Retype, exactly and with nothing added, the lines from the one showing "Task: Click the" through the final line of the material. Omit pictures.

» **The data**

+===+

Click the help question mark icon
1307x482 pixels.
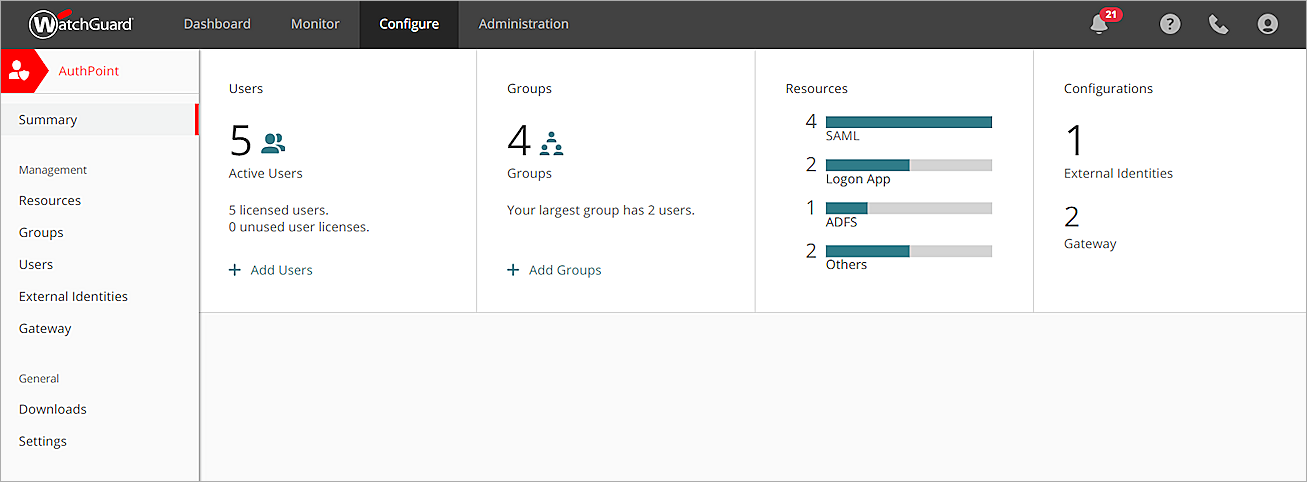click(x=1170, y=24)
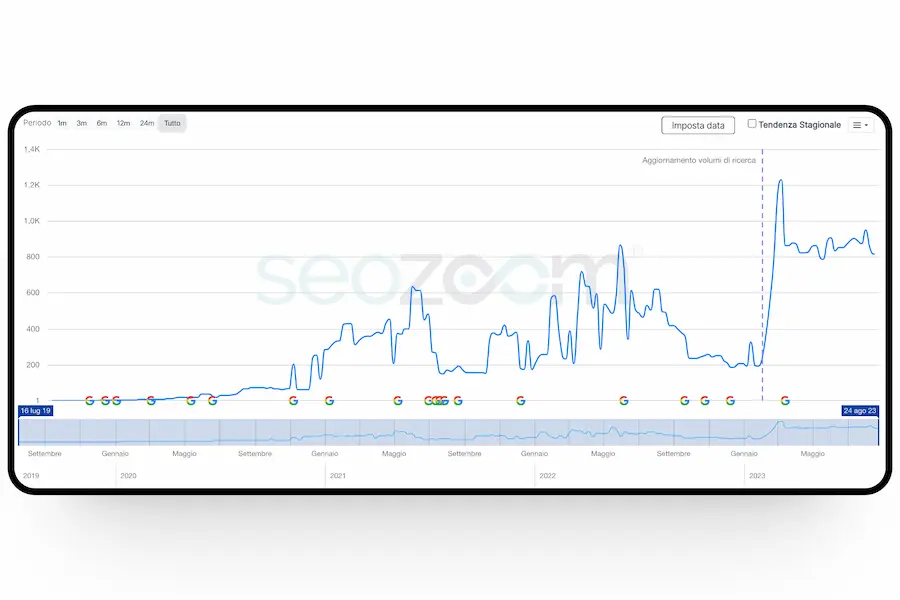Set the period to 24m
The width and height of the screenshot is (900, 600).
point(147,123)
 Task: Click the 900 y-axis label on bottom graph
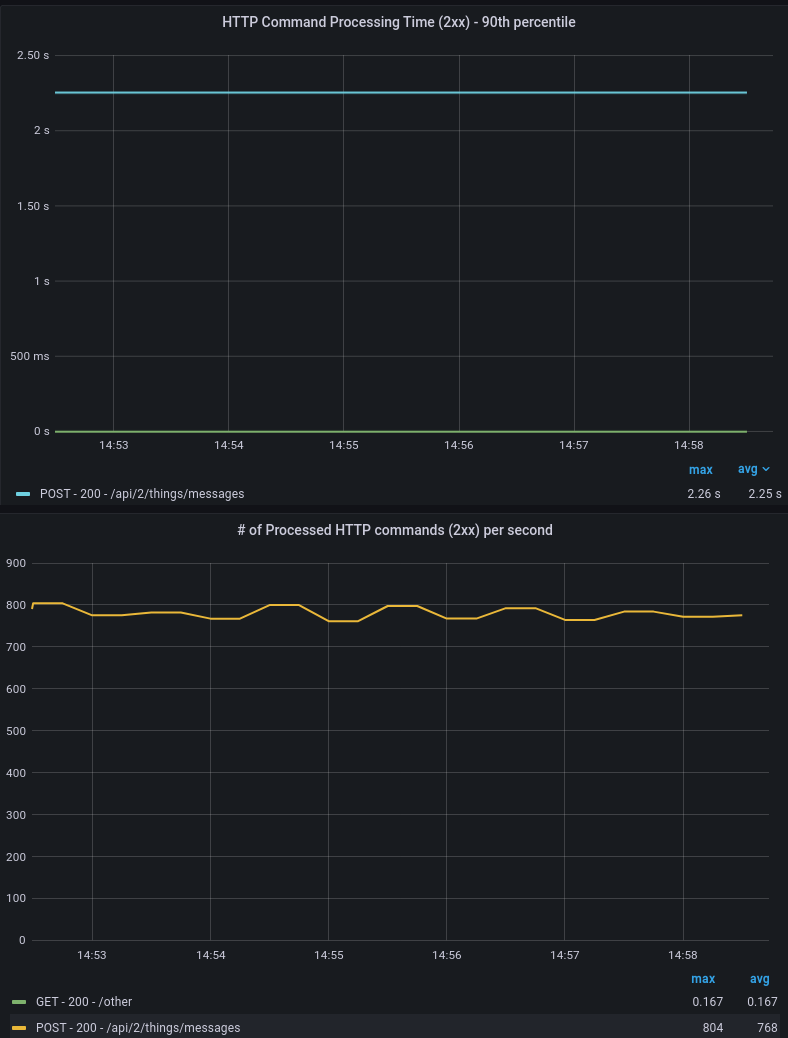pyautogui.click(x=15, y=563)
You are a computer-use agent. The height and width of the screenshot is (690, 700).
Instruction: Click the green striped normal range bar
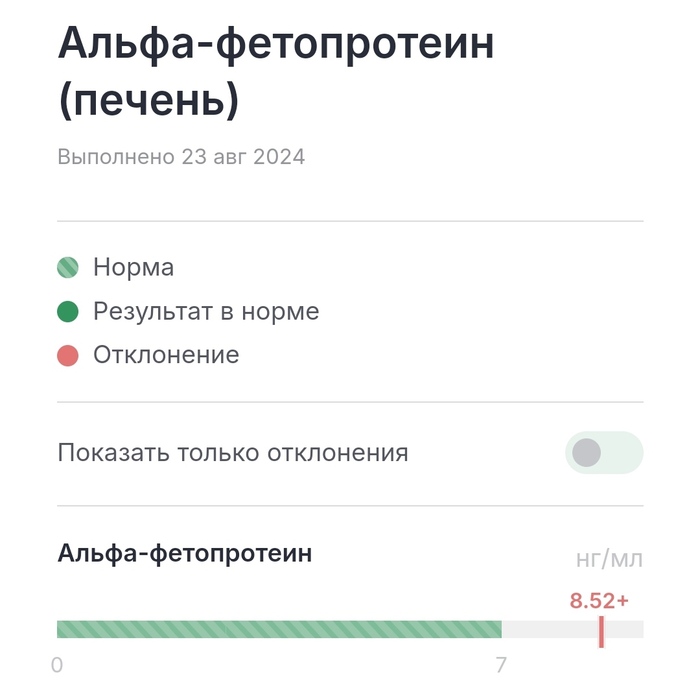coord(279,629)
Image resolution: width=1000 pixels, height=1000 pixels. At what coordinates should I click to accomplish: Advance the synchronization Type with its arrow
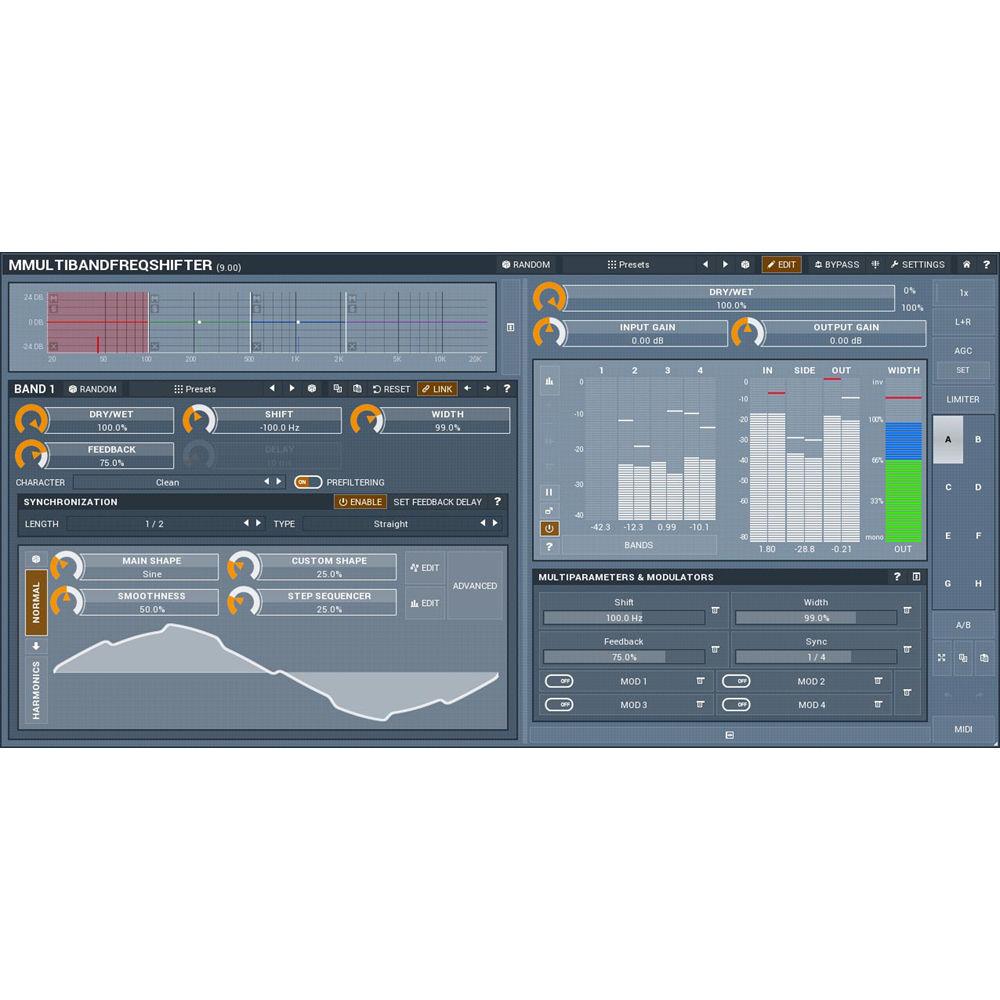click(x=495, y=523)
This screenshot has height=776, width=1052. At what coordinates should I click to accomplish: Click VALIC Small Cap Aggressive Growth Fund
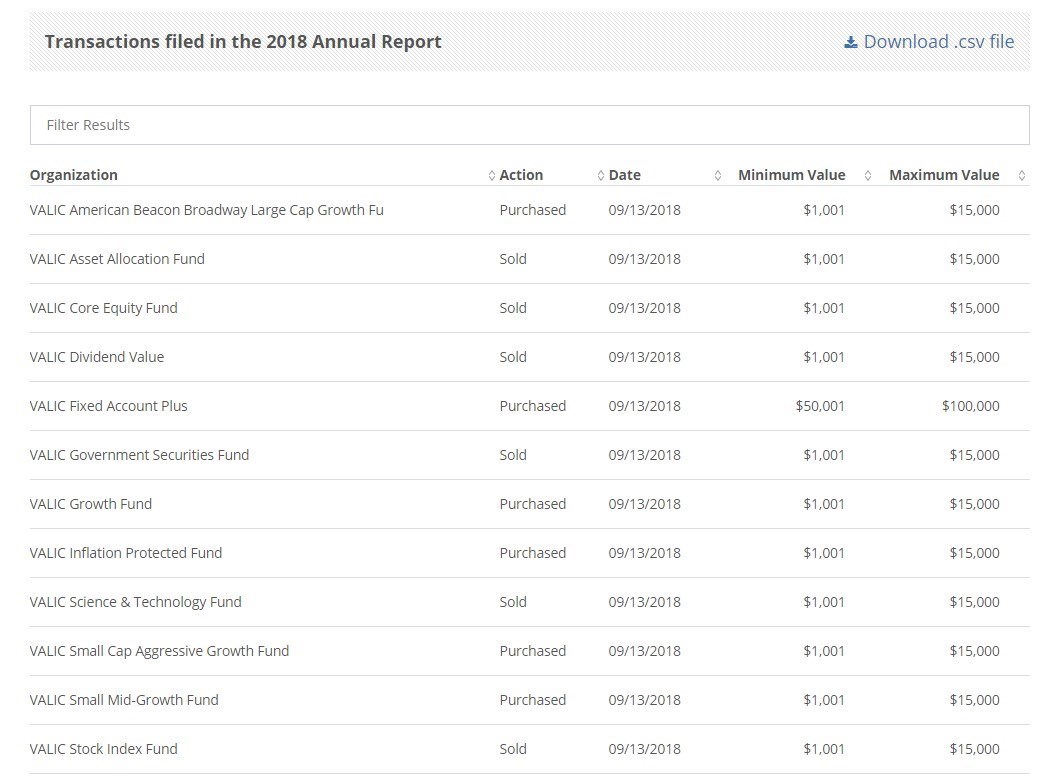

+===+

» **Result below**
 Task: Click the 900 y-axis label on bottom graph
pyautogui.click(x=15, y=563)
You are a computer-use agent. The height and width of the screenshot is (690, 700).
Instruction: Click the green striped normal range bar
coord(279,629)
Image resolution: width=1000 pixels, height=1000 pixels. At what coordinates should I click to accomplish: Advance the synchronization Type with its arrow
click(x=495, y=523)
This screenshot has height=776, width=1052. At what coordinates should I click to accomplish: Click VALIC Small Cap Aggressive Growth Fund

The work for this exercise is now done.